In 1954 Hurricane Carol provides high drama and a trove of family lore. I’m
seven years old and the big storm is coming. We have a bird’s eye view of the
channel and the bay, huge turbulence and sluicing rain, the wind howling. I’m
outside on the driveway in the pouring rain, holding an umbrella. Water
sluicing over my boots, I am literally picked up off the ground by the wind
and moved a few inches towards the water. This is both a memory and a myth.
Later, the family is gathered on the sunporch marveling at the angry ocean
when with a “whump” and a huge crash, the giant multi-paned window in the
dining room blows in with a massive splintering of glass. The sucking pressure
thumps our chests. Fragments cover the dining table and all the furniture in
the room. I remember it, and I remember the story it became. On the river,
huge motor yachts and sailboats fly out the channel, having broken their
moorings. The tide is so crazy high that you can’t even start down the steps to
the beach for fear of being swept away. During that storm, we use even more
pots and pans than usual to catch leaks.
— Anne Meyer

Although I had turned 4 years old little more than two weeks before
Hurricane Carol thundered over Cape Ann, I have a very clear memory of
watching it from the porch of our family home on Norwood Heights (directly
across from Lighthouse Beach, now the Peter and Roberta Kovner house). Our
porch provided a spectacular vantage point from which to watch the
indifferent power and destruction of Carol and I recall my parents and their
friends gathered on our porch watching boat after boat, ripped from its
mooring, no one at the helm, sweep out of the Annisquam River and into
Ipswich Bay.
— Unknown
AHS197 - 5x8 GLASS PLATE - UNDATED

AHS197 - 5x8 GLASS PLATE - UNDATED

THE LYMAN HOUSE (ARROW) IS TO RIGHT OF THE LIGHTHOUSE. FRONT ROW SEATS FOR THE PARADE OF SAIL OUT OF THE RIVER HEADED FOR YARMOUTH, NS

I particularly remember Carol because, as I mentioned, my birthday had been
about two weeks earlier and my (now) lifelong friend, P.D. Littlefield, then 3
1/2, gave me a set of plastic toy binoculars as a present.
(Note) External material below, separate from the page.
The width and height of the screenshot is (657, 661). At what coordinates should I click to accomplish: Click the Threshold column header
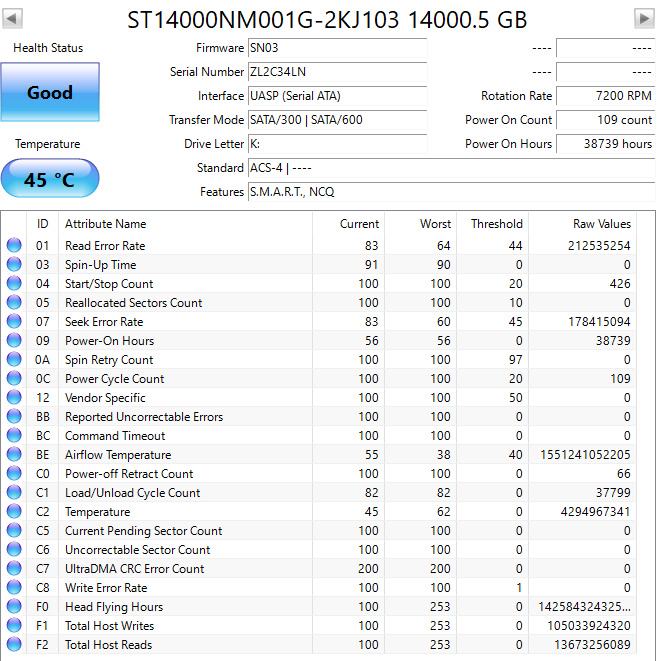(496, 224)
But
P.D., as any 3 1/2 year old with any judgment would do, upon seeing the
binoculars and not being entirely familiar with the concept of gift giving,
demanded the binoculars back. It took a long lesson in juvenile etiquette by
Emmy Littlefield to convince P.D. to relinquish the binoculars. Having now
retrieved the binoculars from P.D., I soon lost them again, this time to all of
the adults who were watching Carol’s devastation from the relative safety of
our porch . Although my binoculars had tiny plastic lenses and did virtually
nothing to magnify anything, they were all we had. So they were eagerly
passed back and forth by everyone on the porch until, after Carol had finally
cleared Cape Ann, they were returned to the birthday boy.
Those binoculars are now long gone, but they, and P.D., and Hurricane Carol
are all inextricably joined in my memory from the summer of 1954.”
— Daniel Lyman

I was here in Annisquam for Hurricane Carol on August 31, 1954. I was
twelve years old and had a friend down from Winchester staying with me. The
year before, we had moved across the street from the Old Custom House to
another house that Alice Clark owned & rented. This house had more room
but was torn down in the 60’s, I think. Located between what is now Mary
Curtis’s and the McAveeney’s houses, it was a wonderful summer house. The
porch had great views of the harbor and down the river.
On that August day in 1954, we watched our boat pick up its mooring
close to the Old Custom House’s dock. It all landed out by the AYC.
Miraculously, the boat, and the mooring, escaped damage.
At one point, my Mom felt the house we were in would ‘lift off’ in the
high wind, so we went next door which is now Mary Curtis’s. The Winthrop-
Sargents were renting it. I remember Mrs. Sargent made us soup, combining 2
soups, chicken and the other a mystery.
We worried about my Dad coming down from Monsanto in Everett
where he was a Chemical Engineer. In those years cars came across the
wooden bridge, as you know. We could hear the clack, clack of the tires even
where we were on River Road! He made it safely late day and we were able to
go back to ‘our’ house next door for the night.
My Dad died in that house on August 5, 1959, five years later. He was 59
years old. Later, when Mrs. Clark moved to Annisquam full time from Beacon
Hill, she tore down the house we had rented for years. It was very close to her
house and she wanted more privacy. She let me take any furniture, etc. I
wanted. I have the dining room table, that I refinished, and a collection of
ironstone plates here in my house at 5 Arlington Street. I also took bureaus,
our sons used these in college.
Funny what we remember, but I do remember that day well,
— Martha Dyer Hooper
AHS502 - 5x7 GLASS PLATE - UNDATED - LUFKIN

AHS502 - 5x7 GLASS PLATE - UNDATED - LUFKIN

GIMME SHELTER! THE HOUSE MENTIONED ABOVE IS ON THE RIGHT (OR WAS)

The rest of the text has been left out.